J’ai donc déposé un amendement sur ce thème, dont le dispositif reprend les trois types d’exception qui existaient déjà dans la loi de 2005 pour les locaux professionnels situés dans du bâti ancien. Je veux parler de l’impossibilité technique, de la préservation du patrimoine, et de la disproportion économique. L’idée est de ne pas exempter tous les professionnels de santé de cette obligation, même si j’affirme qu’il existe des moyens plus simples pour permettre l’accès à la santé des personnes handicapées, comme l’obligation pour tout professionnel d’effectuer les actes médicaux à domicile sans frais supplémentaires pour le patient.

Complétez ce qui suit:
**a)** Recopiez sans rien changer le passage du texte sur l'amendement qui commence par « J’ai donc déposé » et se poursuit jusqu'à « pour le patient. ».
**b)** Répondez aux questions suivantes à partir du texte sur l'amendement.
(i) Quels sont les trois types d'exception que reprend le dispositif de l'amendement ?
(ii) De quelle année date la loi qui prévoyait déjà ces exceptions ?
(iii) Quelle obligation est citée comme un moyen plus simple de permettre l'accès à la santé des personnes handicapées ?

Données brutes:
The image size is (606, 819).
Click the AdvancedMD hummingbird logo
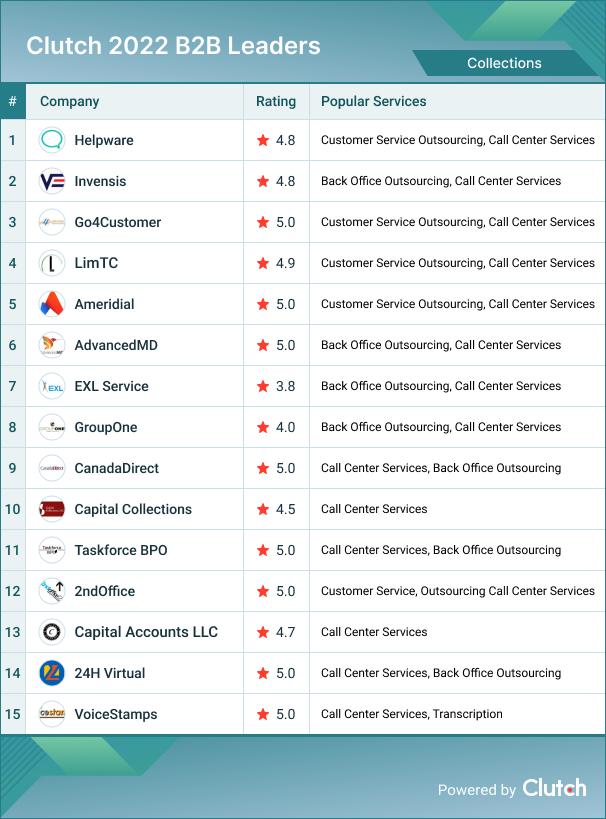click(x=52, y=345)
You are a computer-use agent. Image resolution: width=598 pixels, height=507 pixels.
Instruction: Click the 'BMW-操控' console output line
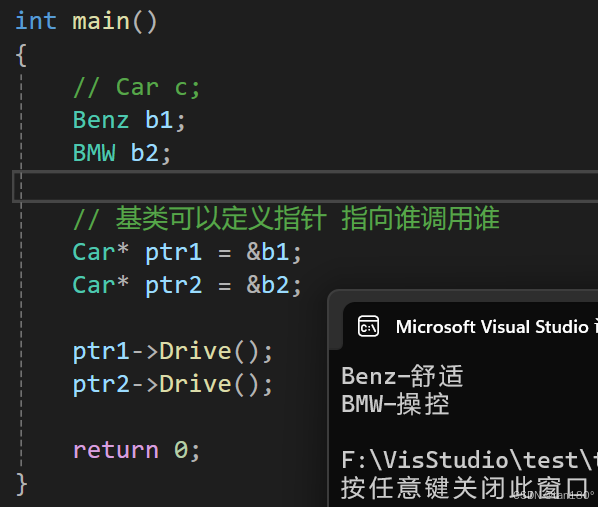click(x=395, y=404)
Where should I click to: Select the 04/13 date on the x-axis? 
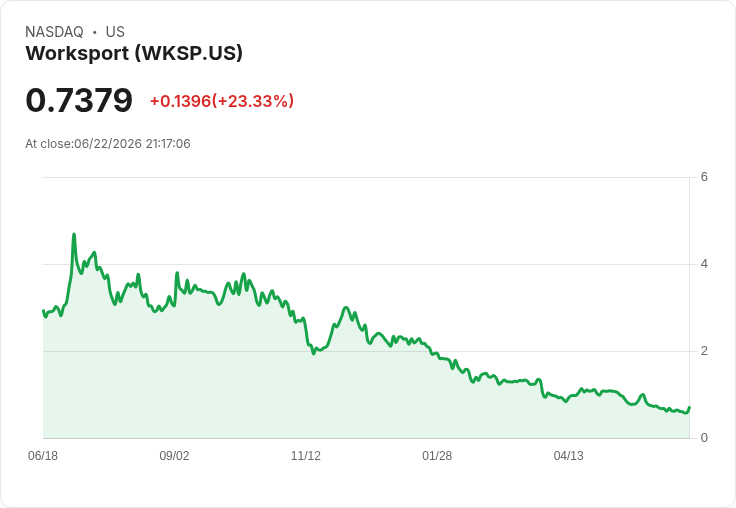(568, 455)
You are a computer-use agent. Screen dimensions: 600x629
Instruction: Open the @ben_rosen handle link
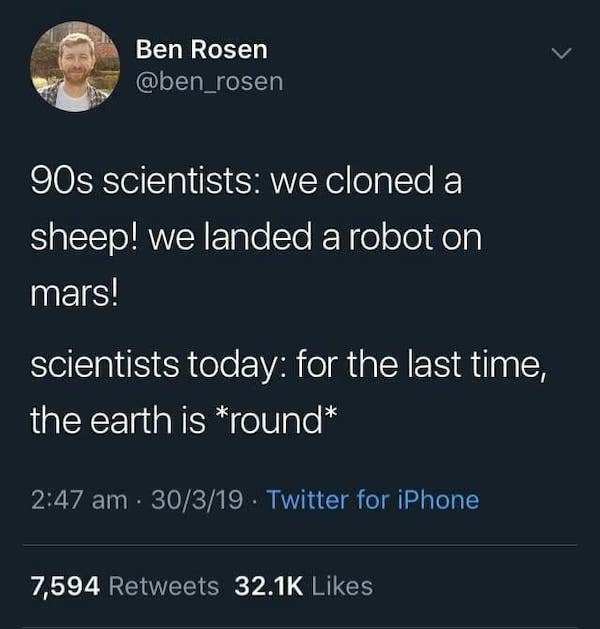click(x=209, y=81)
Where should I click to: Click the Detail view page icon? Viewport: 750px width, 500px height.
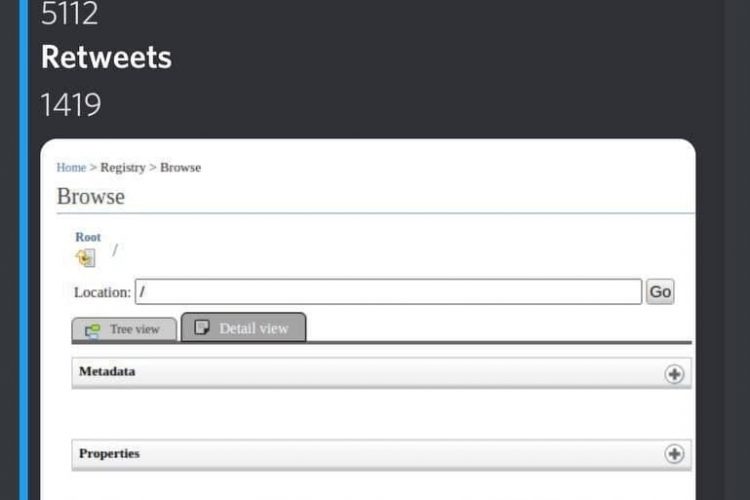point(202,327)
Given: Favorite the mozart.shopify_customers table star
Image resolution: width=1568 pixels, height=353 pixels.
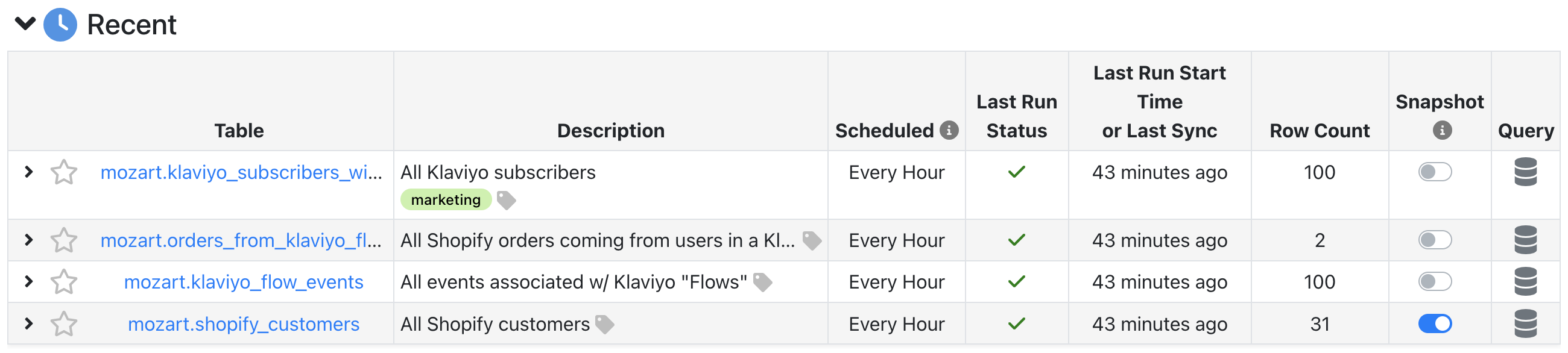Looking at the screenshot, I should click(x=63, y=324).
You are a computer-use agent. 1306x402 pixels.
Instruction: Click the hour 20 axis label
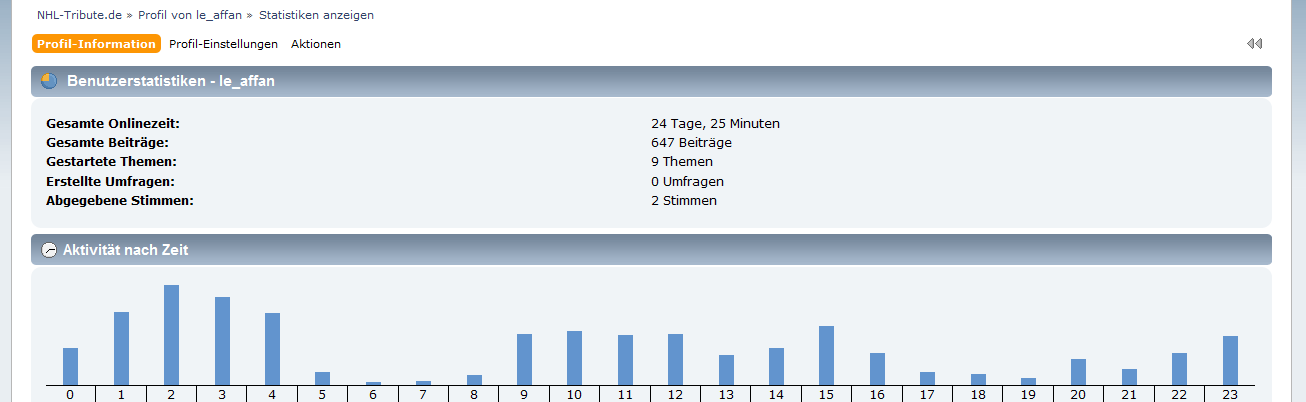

==

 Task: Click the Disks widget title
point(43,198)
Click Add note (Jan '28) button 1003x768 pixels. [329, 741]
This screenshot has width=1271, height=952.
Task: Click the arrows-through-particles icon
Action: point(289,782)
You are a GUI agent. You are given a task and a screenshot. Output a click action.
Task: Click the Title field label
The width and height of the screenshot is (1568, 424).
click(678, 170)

* * *

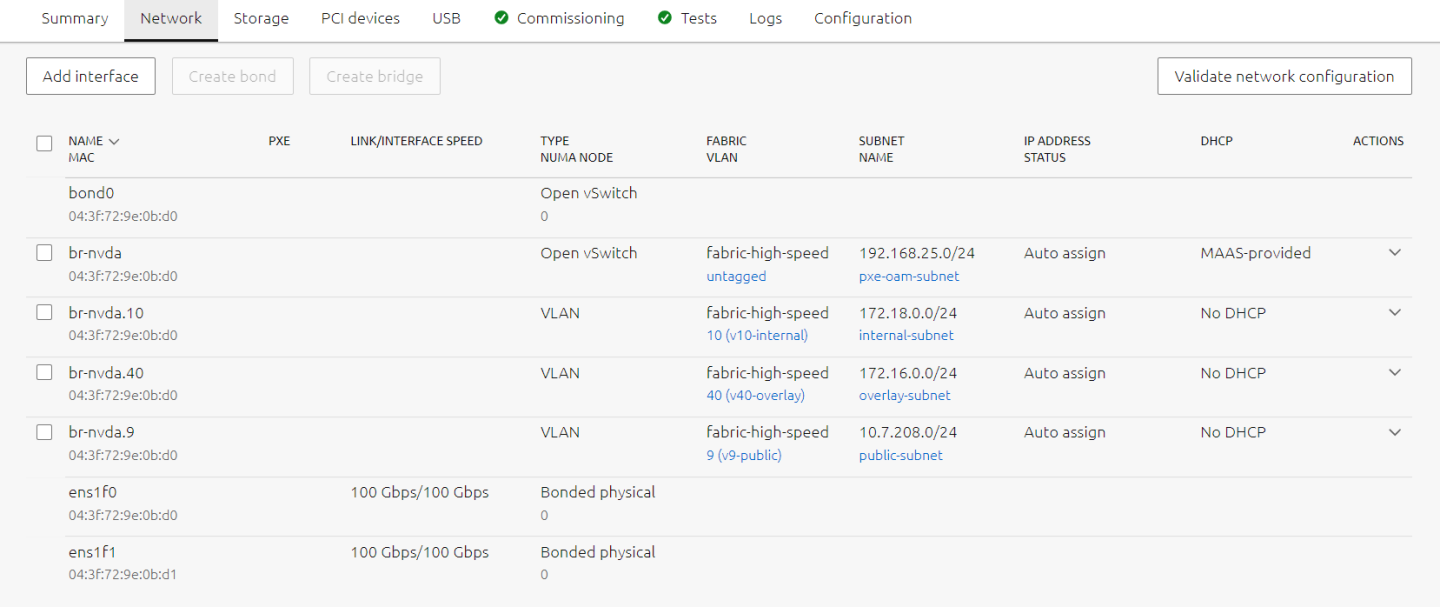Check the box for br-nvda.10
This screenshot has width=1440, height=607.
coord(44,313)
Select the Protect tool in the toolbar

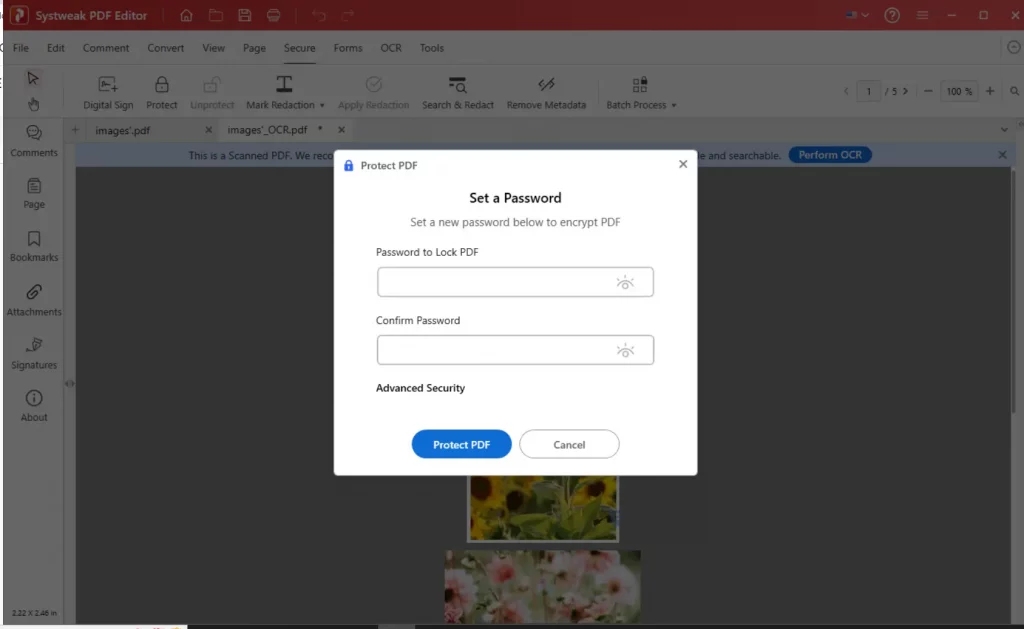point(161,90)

Réponses numérotées:
**a)**
J’ai donc déposé un amendement sur ce thème, dont le dispositif reprend les trois types d’exception qui existaient déjà dans la loi de 2005 pour les locaux professionnels situés dans du bâti ancien. Je veux parler de l’impossibilité technique, de la préservation du patrimoine, et de la disproportion économique. L’idée est de ne pas exempter tous les professionnels de santé de cette obligation, même si j’affirme qu’il existe des moyens plus simples pour permettre l’accès à la santé des personnes handicapées, comme l’obligation pour tout professionnel d’effectuer les actes médicaux à domicile sans frais supplémentaires pour le patient.

**b)**
(i) L'impossibilité technique, la préservation du patrimoine et la disproportion économique.
(ii) 2005.
(iii) L'obligation pour tout professionnel d'effectuer les actes médicaux à domicile sans frais supplémentaires pour le patient.